神戸の貞松・浜田バレエ団では『くるみ割り人形』を2つの版で上演している。1989年初演版と2005年初演版。前者を「お菓子の国バージョン」後者を「お伽の国バージョン」と称している。設定や物語展開も違うものの最大の相違は「お菓子の国バージョン」ではワイノーネン版と同じくクララが金平糖も踊り、「お伽の国バージョン」ではクララと金平糖を別ダンサーが踊ることである。同団は東京の大手の団以上に主役級を文句なく踊れる踊り手を多数要するため、少しでもそういったダンサーの踊る機会を増やしたいというのも新版制作の狙いなのかもしれない。

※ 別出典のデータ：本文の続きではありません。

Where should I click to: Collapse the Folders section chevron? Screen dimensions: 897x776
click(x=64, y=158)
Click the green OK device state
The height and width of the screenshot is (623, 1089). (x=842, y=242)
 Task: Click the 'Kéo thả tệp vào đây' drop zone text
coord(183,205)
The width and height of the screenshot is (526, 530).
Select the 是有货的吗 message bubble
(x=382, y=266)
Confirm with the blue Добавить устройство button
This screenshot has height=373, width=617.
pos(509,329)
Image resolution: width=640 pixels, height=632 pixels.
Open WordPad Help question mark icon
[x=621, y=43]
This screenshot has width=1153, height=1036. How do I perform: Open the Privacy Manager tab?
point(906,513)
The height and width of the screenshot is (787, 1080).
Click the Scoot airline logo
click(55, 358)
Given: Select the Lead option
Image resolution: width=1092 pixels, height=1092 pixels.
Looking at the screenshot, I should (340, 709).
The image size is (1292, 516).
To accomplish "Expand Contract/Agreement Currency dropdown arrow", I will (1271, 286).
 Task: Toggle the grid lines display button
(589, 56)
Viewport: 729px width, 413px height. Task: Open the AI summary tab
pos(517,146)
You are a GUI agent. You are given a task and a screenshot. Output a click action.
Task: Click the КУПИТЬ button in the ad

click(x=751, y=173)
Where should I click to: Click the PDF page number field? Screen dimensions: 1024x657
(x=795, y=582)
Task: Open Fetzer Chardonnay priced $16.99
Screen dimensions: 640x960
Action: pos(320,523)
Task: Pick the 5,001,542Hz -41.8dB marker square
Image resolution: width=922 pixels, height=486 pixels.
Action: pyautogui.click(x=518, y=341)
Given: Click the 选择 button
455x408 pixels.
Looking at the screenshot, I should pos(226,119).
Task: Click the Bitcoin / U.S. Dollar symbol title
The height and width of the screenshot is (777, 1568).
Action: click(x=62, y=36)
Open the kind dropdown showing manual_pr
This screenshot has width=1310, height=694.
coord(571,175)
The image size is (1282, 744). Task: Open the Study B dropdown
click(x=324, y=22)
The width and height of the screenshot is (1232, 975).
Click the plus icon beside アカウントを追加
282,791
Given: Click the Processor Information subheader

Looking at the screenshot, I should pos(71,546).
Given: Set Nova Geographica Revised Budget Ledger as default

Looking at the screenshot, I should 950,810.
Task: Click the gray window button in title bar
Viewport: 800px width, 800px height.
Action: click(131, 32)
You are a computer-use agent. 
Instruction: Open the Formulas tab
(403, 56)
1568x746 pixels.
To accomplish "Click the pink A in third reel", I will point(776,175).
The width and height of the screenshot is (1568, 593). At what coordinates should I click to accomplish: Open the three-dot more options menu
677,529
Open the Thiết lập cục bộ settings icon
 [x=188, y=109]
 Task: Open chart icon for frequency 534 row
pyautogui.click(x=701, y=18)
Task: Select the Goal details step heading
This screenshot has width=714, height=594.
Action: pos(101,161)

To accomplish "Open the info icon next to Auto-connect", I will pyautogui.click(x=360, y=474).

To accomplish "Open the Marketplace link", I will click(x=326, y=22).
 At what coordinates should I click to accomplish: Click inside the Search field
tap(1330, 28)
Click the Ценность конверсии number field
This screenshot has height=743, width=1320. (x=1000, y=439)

今年は新版である「お伽の国バージョン」を観ることができた(前日には「お菓子の国」バージョンを上演)。ねずみの王様が空の上から光臨したり、2幕のディヴェルティスマンには獅子舞やスノーマンが登場したりと楽しい趣向がいっぱい。演者は皆ノリノリで観客を楽しませようとしているのがよく伝わってくる。無論、踊りや演技もしっかりしている。クララを踊った安原は楚々で愛らしいというオーソドックスなクララ像とはひと味違って現代っ子ぽい奔放な感情表現を加えて魅力的。それを弓場亮太の王子が兄のように優しく支える。ドロッセルマイヤーの貞松正一郎は少女たちに慕われるようなダンディな雰囲気が素敵。ピエロの秋定信哉、トレパークの恵谷彰は超絶技巧を軽々と。お伽の国の王子と女王によるグラン・パ・ド・ドゥは竹中優花&アンドリュー・エルフィンストンだった。上記したように、貞松には優れた踊り手が目白押しである。プリマ級では、豊かな感情表現を持ち味とする至宝・上村未香、しっかりした技量を持ち常に安定したパフォーマンスを見せる正木志保、抜群にラインの美しい吉田朱里、踊り心に溢れ華のある瀬島五月、若手で急激な伸びをみせている廣岡奈美らがいるが、竹中の魅力は役柄・スタイルに応じた踊り分けが完璧にできること。バランシン、チューダーのようなネオクラシック、ナハリン、森優貴作品のようなバリバリのコンテを踊りこなし、さらには首都圏のモダンダンスのコンクールに出場した際や「創作リサイタル」における受賞者作品披露時に観ることのできたモダンバレエ的な現代舞踊でも独自のテイストを打ち出している。しかし、それ以上にすばらしいのは、そういった作品を踊りつつ原点であるクラシック・バレエをきっちり踊れること。均整の取れたプロポーションを活かして伸びやかなラインを紡いでいく。今回も最後の登場で作品を引き締める大役をしっかり果たした。踊りのよさは無論のこと、主役に相応しい華と風格が増していたのが印象的。久々に復帰した人気者アンドリュー・エルフィンストンとのペアはなんともゴージャスで会場を大いに沸かせていた。